[Excerpts from a dataset]
----------

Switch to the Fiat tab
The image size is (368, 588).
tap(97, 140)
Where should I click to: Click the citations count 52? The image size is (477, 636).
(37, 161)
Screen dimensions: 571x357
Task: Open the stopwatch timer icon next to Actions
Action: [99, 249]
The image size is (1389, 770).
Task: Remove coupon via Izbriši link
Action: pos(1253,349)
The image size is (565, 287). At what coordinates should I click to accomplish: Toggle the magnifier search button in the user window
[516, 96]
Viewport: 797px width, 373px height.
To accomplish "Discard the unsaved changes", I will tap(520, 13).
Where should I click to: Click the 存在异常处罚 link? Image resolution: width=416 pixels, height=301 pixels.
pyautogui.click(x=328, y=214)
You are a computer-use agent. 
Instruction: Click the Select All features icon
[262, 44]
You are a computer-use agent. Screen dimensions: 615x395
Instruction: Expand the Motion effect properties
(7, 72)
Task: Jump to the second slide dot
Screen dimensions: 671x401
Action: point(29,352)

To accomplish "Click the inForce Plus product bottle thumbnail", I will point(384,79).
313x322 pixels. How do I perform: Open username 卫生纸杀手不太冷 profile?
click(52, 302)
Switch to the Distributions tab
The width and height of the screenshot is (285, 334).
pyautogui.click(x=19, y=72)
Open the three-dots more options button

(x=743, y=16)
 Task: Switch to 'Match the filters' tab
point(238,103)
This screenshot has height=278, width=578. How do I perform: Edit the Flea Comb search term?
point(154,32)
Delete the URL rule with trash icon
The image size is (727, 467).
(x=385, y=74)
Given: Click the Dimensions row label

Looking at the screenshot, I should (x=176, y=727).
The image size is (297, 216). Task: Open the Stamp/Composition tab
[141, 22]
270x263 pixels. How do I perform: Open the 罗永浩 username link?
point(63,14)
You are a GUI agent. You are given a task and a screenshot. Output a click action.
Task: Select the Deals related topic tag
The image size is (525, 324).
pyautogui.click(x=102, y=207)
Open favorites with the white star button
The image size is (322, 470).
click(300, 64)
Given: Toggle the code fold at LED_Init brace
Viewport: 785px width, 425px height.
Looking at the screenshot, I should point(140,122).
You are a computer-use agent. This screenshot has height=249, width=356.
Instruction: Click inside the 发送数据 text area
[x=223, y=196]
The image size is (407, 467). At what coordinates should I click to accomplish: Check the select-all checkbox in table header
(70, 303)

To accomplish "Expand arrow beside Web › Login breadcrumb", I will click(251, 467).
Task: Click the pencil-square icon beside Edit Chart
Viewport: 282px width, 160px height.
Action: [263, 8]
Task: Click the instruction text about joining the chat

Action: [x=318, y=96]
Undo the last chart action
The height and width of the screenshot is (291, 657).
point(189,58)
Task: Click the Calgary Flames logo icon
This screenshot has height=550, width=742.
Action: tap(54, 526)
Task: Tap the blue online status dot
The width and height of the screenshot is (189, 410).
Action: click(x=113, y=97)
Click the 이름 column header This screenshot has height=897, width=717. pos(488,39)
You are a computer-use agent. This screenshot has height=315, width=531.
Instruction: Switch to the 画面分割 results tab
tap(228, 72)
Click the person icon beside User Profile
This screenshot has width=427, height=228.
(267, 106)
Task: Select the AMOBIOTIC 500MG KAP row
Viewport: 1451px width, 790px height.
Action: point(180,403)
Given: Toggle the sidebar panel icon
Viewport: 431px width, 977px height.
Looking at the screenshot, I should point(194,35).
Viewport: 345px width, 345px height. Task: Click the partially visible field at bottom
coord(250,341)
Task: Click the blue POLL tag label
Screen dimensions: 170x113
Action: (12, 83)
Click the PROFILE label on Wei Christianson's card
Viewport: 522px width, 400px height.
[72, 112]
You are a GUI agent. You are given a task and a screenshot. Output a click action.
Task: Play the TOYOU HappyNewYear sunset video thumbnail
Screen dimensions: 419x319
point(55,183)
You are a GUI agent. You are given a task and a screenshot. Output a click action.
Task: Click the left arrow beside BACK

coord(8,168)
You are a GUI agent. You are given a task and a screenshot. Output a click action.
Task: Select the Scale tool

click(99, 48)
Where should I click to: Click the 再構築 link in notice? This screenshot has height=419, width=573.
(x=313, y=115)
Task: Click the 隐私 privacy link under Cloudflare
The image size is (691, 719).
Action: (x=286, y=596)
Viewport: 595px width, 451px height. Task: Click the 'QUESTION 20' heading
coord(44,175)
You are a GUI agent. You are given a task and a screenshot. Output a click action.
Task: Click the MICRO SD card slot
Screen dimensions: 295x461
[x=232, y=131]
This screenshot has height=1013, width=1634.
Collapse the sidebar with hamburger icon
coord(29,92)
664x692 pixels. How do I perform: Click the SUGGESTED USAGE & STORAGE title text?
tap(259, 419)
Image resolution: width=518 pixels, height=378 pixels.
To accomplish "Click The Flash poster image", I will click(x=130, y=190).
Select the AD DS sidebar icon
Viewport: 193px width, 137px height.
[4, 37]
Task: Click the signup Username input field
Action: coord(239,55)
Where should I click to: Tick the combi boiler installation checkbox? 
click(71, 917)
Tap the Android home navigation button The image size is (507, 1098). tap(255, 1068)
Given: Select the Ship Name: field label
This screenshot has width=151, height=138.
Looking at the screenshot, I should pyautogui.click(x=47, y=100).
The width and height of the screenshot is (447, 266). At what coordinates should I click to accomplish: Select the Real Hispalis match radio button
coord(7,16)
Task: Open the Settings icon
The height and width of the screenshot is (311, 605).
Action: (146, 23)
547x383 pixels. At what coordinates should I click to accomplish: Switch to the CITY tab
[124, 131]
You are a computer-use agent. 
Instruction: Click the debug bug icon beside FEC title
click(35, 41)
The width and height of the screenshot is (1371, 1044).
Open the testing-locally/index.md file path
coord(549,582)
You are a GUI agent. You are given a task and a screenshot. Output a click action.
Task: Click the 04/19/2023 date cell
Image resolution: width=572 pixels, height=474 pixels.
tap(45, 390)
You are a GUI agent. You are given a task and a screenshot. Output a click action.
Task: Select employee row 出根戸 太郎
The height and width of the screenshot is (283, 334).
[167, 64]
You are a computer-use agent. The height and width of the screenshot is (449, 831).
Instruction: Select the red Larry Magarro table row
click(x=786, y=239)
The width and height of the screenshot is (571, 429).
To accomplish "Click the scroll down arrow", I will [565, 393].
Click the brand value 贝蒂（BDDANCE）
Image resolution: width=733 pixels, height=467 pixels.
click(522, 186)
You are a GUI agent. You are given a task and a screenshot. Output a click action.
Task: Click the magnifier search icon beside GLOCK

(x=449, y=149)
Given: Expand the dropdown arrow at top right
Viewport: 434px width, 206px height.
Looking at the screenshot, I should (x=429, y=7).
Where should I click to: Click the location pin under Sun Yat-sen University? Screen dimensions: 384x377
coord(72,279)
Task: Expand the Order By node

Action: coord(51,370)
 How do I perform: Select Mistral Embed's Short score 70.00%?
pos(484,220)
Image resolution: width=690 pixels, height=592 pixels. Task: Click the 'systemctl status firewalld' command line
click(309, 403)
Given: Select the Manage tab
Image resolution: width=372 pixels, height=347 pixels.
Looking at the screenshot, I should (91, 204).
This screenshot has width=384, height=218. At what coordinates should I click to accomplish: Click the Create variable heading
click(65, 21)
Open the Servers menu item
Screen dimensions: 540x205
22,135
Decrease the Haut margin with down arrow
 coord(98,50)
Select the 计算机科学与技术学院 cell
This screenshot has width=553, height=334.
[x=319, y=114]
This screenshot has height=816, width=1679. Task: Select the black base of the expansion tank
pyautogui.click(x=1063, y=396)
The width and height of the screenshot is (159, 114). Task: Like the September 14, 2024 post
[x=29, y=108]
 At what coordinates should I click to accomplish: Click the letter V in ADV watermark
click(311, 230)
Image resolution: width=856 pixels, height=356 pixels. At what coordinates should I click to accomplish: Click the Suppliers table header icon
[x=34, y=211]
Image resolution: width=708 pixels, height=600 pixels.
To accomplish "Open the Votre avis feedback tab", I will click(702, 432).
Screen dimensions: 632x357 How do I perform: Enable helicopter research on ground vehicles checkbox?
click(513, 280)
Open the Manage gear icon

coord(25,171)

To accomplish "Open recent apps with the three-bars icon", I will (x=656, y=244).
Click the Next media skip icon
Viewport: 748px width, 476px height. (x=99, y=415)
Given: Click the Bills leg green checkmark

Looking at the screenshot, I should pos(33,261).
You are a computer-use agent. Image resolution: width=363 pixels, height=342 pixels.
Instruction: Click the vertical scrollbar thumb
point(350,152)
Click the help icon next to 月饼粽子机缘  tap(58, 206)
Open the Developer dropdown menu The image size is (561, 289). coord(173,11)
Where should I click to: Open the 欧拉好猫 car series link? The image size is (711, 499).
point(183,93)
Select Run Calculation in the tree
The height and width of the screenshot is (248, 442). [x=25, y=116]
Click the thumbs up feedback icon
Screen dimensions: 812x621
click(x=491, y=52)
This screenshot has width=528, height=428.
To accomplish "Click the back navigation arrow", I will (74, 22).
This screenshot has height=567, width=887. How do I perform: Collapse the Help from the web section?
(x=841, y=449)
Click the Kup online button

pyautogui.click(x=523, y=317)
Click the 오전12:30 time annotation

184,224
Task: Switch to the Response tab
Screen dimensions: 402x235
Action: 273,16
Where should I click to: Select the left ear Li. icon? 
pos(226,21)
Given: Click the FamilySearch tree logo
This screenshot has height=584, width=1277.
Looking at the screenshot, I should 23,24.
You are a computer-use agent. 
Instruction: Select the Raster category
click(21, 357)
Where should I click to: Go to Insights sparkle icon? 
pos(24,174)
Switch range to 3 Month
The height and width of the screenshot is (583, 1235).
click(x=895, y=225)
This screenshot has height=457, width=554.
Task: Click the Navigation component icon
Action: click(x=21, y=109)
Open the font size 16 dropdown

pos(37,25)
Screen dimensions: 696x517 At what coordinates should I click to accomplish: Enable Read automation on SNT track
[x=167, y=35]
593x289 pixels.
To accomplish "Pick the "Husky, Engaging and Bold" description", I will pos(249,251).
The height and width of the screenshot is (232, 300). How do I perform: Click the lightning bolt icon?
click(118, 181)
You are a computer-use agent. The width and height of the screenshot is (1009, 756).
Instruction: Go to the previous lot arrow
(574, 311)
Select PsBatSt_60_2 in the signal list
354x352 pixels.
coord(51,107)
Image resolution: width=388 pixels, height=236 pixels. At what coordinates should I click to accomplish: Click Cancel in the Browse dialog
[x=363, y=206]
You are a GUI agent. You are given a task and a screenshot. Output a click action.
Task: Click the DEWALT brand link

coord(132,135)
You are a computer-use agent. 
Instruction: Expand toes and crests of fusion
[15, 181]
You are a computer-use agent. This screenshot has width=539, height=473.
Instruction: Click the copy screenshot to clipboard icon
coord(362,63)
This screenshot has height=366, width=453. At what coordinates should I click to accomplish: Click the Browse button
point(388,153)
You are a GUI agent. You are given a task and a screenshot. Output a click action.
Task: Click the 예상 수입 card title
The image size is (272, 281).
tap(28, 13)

----------

▶ **About this task**:
From the records above, copy every line that holds the word "cell".

▶ **Exercise result**:
Task: Click the 04/19/2023 date cell
Select the 计算机科学与技术学院 cell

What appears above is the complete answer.